ACTION ITEM:
Would you please set down the lines of the data from the one containing "Where should I click to: Select the" to the final line, exactly and only those?

——————————

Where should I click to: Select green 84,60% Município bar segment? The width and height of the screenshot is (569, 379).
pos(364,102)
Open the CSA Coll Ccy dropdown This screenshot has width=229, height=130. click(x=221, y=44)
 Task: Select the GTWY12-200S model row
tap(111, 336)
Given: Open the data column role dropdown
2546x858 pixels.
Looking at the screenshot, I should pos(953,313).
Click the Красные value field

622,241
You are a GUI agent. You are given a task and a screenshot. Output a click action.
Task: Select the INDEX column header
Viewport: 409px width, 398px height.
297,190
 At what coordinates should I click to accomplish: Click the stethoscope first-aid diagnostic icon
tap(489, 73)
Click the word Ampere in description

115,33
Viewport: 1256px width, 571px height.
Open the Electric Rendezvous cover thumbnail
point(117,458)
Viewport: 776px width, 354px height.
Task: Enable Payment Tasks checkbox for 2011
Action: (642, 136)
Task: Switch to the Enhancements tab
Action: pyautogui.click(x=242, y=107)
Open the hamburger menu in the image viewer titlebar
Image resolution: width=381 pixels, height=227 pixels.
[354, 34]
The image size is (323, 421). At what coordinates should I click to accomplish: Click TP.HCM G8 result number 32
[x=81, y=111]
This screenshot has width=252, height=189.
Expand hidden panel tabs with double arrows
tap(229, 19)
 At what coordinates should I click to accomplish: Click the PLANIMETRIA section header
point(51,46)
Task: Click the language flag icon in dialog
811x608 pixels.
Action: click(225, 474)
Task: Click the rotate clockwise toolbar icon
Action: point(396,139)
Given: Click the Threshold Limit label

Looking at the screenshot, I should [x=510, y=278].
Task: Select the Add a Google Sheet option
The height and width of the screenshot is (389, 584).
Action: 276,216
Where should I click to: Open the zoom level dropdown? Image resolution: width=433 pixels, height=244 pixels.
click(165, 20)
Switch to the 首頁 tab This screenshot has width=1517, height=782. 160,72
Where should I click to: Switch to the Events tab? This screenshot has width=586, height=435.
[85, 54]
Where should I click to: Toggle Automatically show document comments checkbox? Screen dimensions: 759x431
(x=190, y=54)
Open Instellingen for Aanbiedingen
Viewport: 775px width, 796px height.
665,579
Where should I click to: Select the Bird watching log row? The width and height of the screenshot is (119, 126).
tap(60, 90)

——————————

ANSWER BOX:
Where should I click to: Select the Bird watching log row? The width and height of the screenshot is (119, 126).
tap(60, 90)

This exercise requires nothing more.